Sunk in fatalism and evil thoughts, I stared off into space and noticed Clear. The Clear line was too short to call a line, just five or six people stopping at small white booths, squaring their shoulders, smiling for a beat, then briskly proceeding through the checkpoint. I’d read a pamphlet once about the program and knew it involved biometric body scans that would linger forever in your file, allowing the cameras mounted in phones, computers, light poles, toll booths, and the entrances to national parks to track you across all platforms to your tomb. At the time I’d read the pamphlet, I’d reviled this slick dystopian limbo and the stooges who paid to dwell inside it just to slightly outpace the Pre-Check People. For a five-minute lead, an eternity onstage. What if you relished a bit of mystery? What if you liked to talk trash about the president? What if your wife asked to do it in an alley?

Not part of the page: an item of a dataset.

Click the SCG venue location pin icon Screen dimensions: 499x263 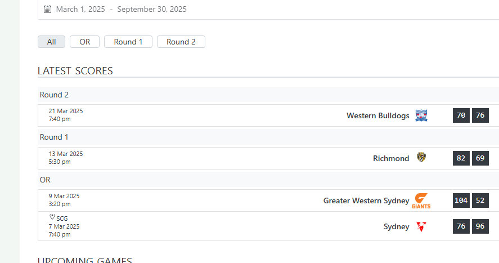click(52, 217)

The line hadn’t budged. I decided I’d take my chances.
I walked to the Clear lane and up came a young woman holding a clipboard, eager to sign me up. The process was quick, including all the scans, which I cheerfully endured by pretending I was at the doctor. Even the air felt cooler in the Clear lane, an ionized, filtered breeze from the the near future. Inside the metal detector, I inhaled deeply as I raised my arms to form a triangle and shifted my feet to fit the footprint stickers. It was the easiest of crucifixions, and they let me do it clothed.
To finally trust and be trusted, a dream they offer. To shed all shame and stride into the light. It’s hard for a species that evolved in caves, for Christians whose Savior was born in a dark manger, and for Midwestern boys like me who dabbled in grown-up secrets in basement bedrooms dimly illumined by purple bulbs that made our Black Sabbath posters glow and shine. The murk of privacy, deep beneath the sea, a sheltering grotto of salty, wormy stirrings from which we are coaxed to emerge, not sure we should. And find ourselves in an airport once we have. Guards to the left of us, more guards to the right, and in front of us a white-haired couple who’ve learned to travel in slip-on Nikes and zippered track suits with no true pockets. But at least we’re not stalled, for now. At least we’re moving.
I saved so much time that day when I got Clear that I was able sit down in a restaurant, enjoy a meal, and watch the world go by. I forget what I ate, I didn’t take a picture, but perhaps one exists from a point-of-view not mine, with a digital time stamp in one corner. If so, I suspect it depicts a happy traveler, relaxed, at peace, with honest blue-green eyes and, in that quiet moment of renewal, absolutely nothing on his mind.